Looking back over decades of holiday decorating, it's safe to say we've done a lot of kooky (alright, downright dangerous) things over the years. Think open flames, mini torches filled with boiling liquid, and lead-based tinsel. Let's take a nostalgic walk down misguided holiday memories lane, shall we?
Above: An aluminum Christmas tree submitted by a reader at Retro Renovation.
While most contemporary trees are decorated with electric string lights, this early 1900s image from The Independent reminds us that real candles were the original Christmas lights. Open flames on a slowly-drying wood tree—what could go wrong, right? As the current Scandinavian-style trend brings clip-on candles back into vogue, remember to keep a close eye on these decorations.
In the 1940s, fake snow was often made out of asbestos. That's right, the cancer-causing mineral used for insulation that we now spend big bucks removing from older homes. While these white flakes seemed like a smart snow alternative at the time, the idea of dusting the stuff on an artificial tree now sends a shiver down the spine. If you collect vintage decorations, remember to check them for traces of the stuff.
→ Love retro holiday style? Check out these 10 beautiful white Christmas trees.
After hanging lights and ornaments, draping the Christmas tree branches with long strands of silver tinsel was considered the icing on the cake. Alarmingly, lead was the material of choice for old-school tinsel, because unlike silver, it didn't tarnish. But by the 1970s, concerns about lead poisoning caused the decoration to be phased out. We're still all for the Hollywood glam of a tinsel-drenched tree, but we're opting for those made out of mylar instead. The vintage image above comes from the Merchant General Store.
Adorning your tree with mini retro lava lamps may sound intriguing, but in a home with young children, the idea seems misguided. A slightly-safer replacement to real candles, vintage bubble lights contain liquids with low boiling points (such as methylene chloride) that are heated by a bulb, giving them that signature bubbly look. Luckily, these ornaments are only dangerous if broken—the liquid is harmful if swallowed and can be absorbed through the skin.
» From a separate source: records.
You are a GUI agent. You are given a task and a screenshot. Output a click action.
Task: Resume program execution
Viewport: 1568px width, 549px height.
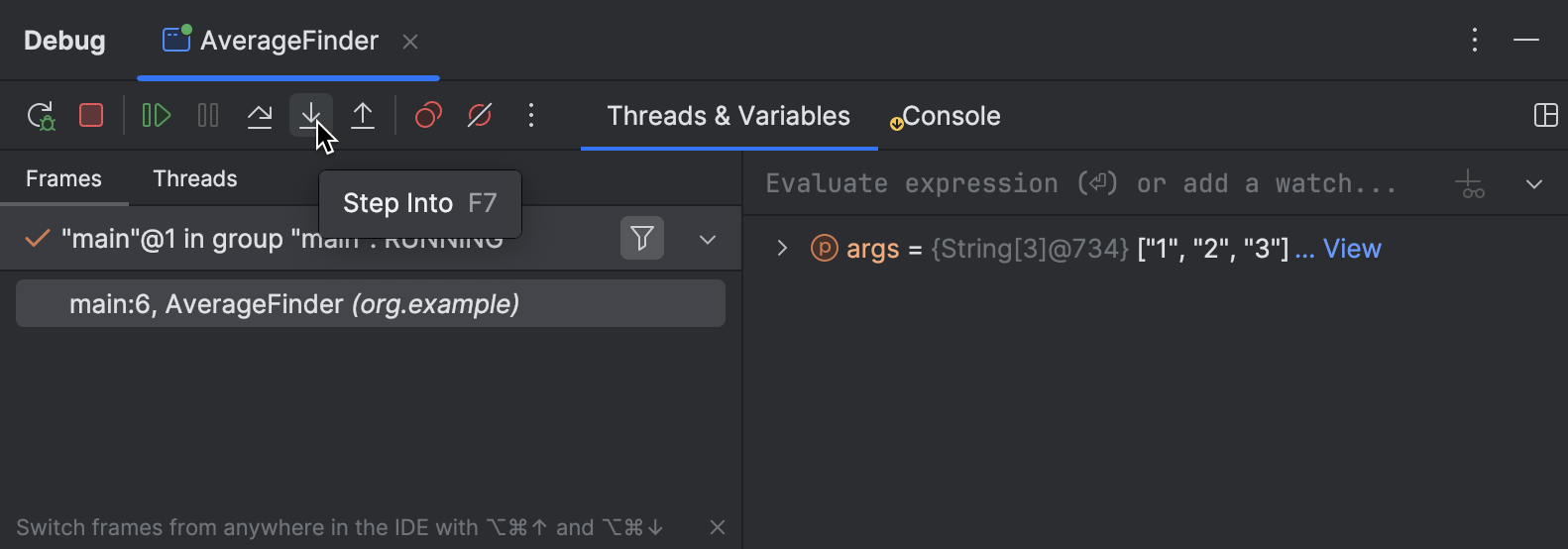156,116
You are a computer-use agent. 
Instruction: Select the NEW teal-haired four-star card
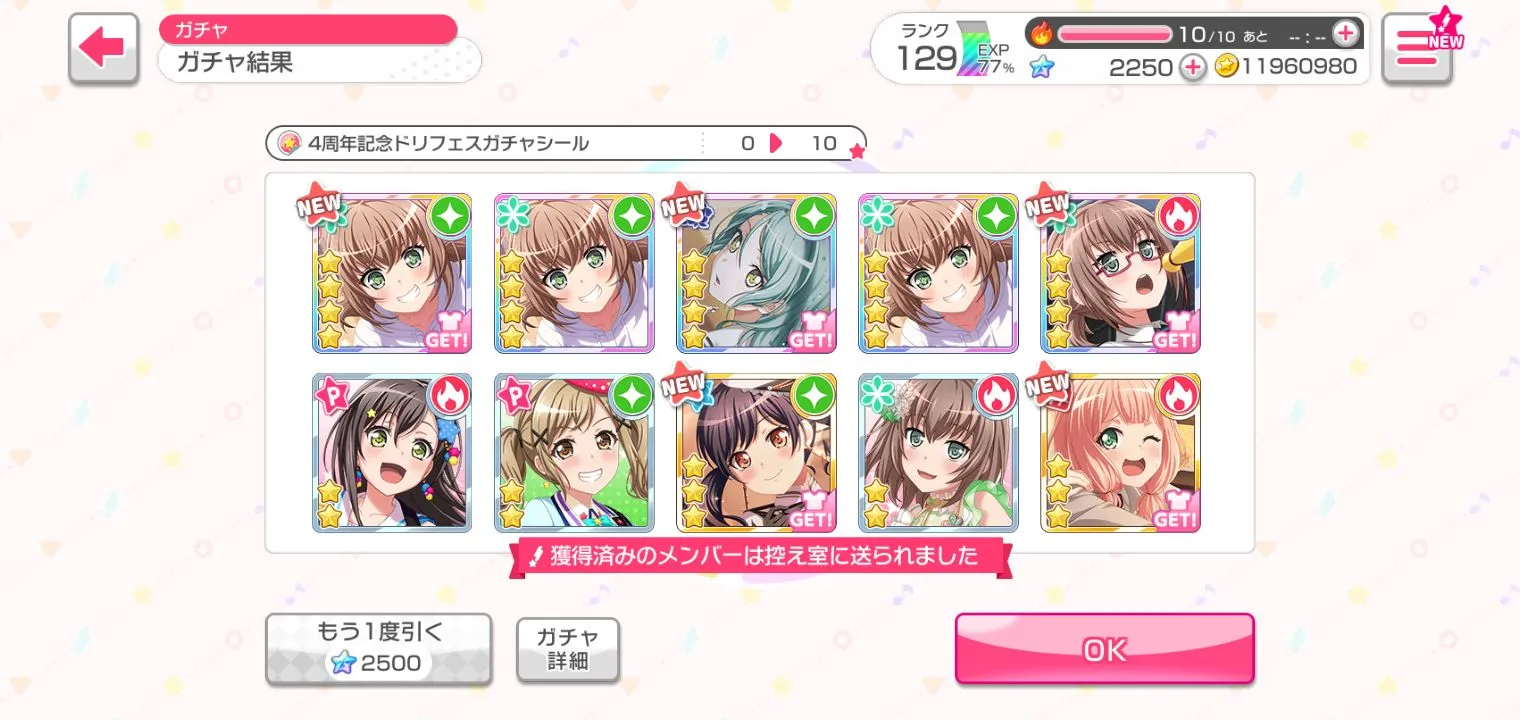point(756,273)
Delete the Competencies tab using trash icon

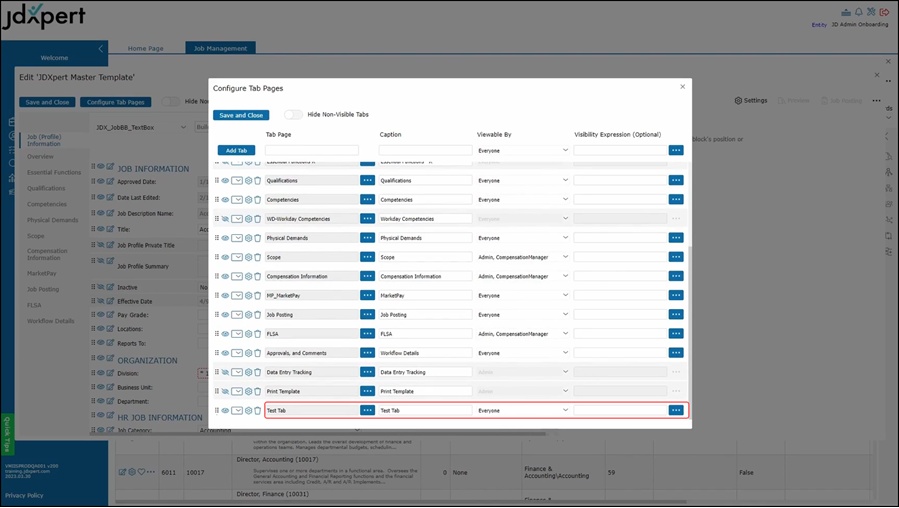258,200
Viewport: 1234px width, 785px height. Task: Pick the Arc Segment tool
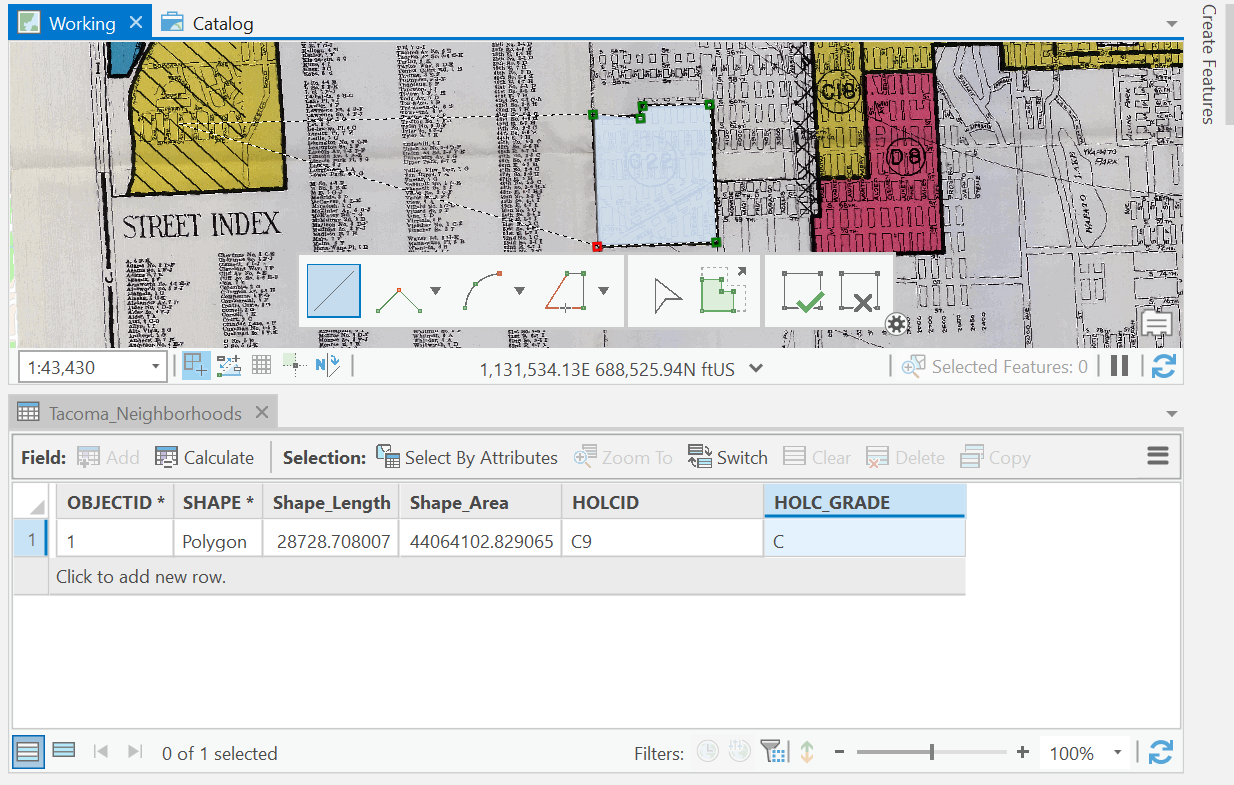pyautogui.click(x=484, y=292)
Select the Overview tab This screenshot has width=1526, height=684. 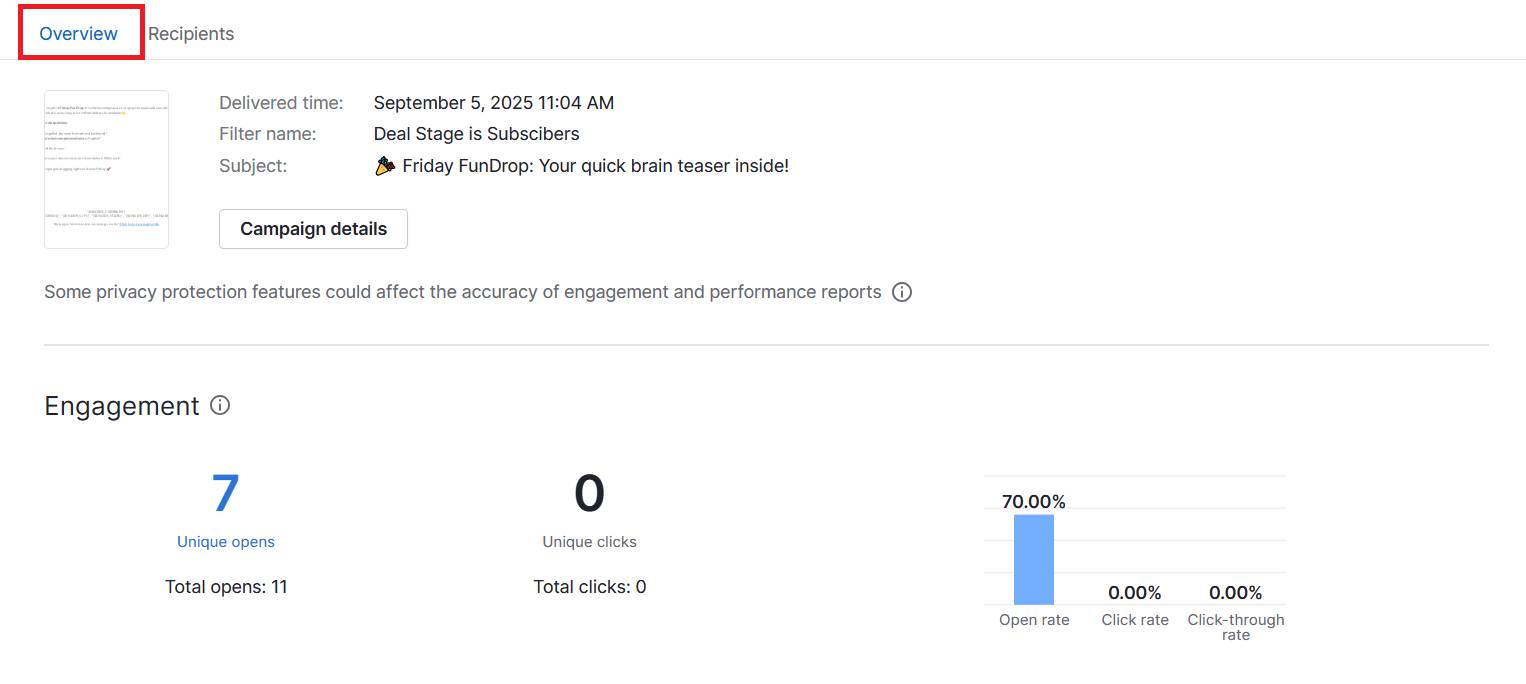(x=78, y=33)
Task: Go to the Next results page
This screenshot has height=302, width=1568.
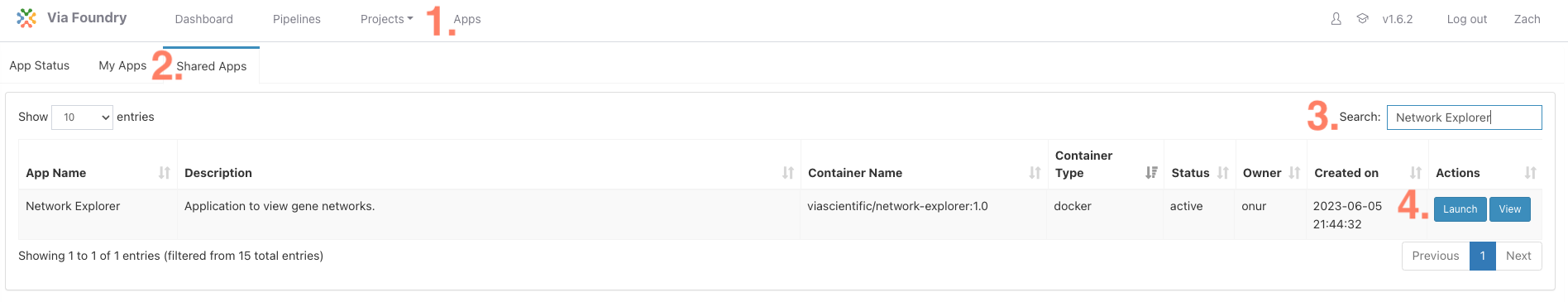Action: tap(1518, 256)
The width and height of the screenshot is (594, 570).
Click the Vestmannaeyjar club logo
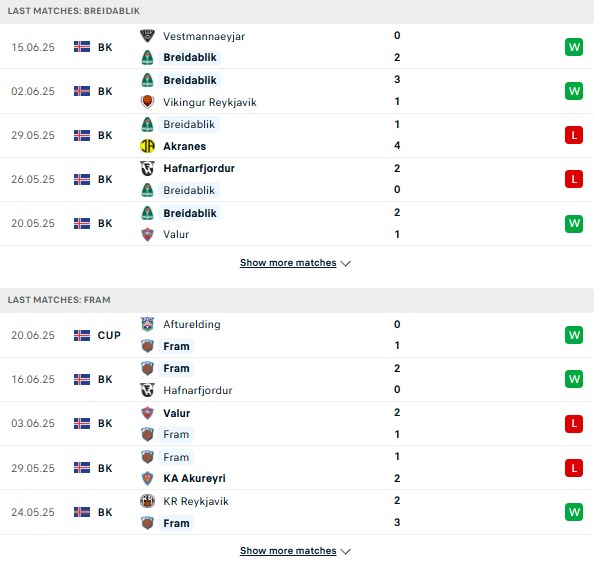click(147, 36)
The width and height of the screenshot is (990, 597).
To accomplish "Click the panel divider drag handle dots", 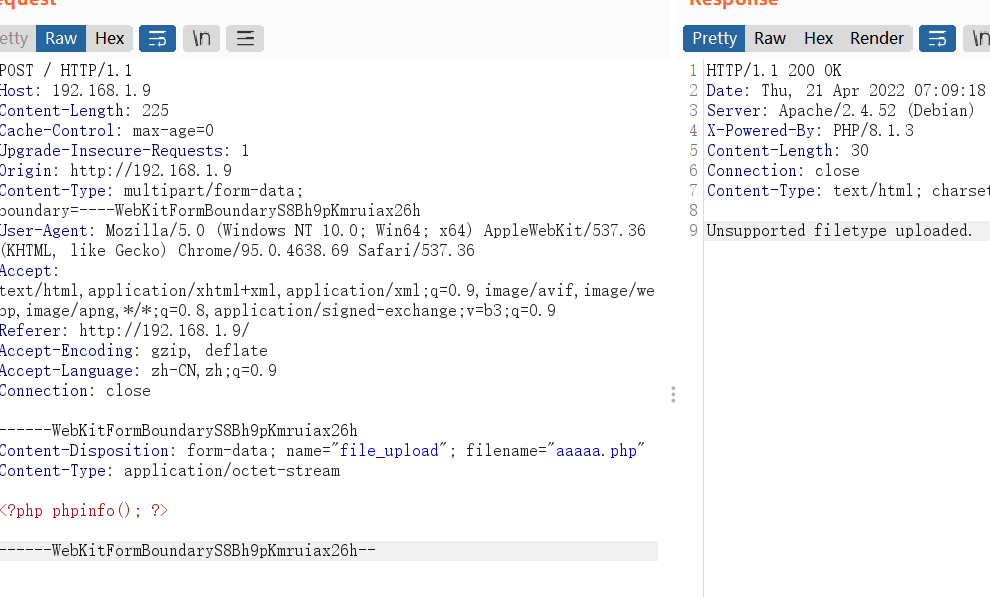I will click(x=673, y=395).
Willing to take your chances? You can still find old packs of Noma brand bubble lights on eBay.
On their own, artificial aluminum trees don't pose any threats, but some early adopters of the all-metal trees were in for a shock when they ignored warnings not to add electric string lights. This shouldn't stop you from pulling these vintage beauties out of attic, but as far as lighting goes, stick with a rotating color wheel, shown at left in the image above from Johnson County Museum. (Misplaced yours over the years? Buy one for $35 at the Vermont Country Store.)
So, please, avoid sprinkling asbestos around, and be careful with those lit candles. Wishing you a safe and happy holiday season!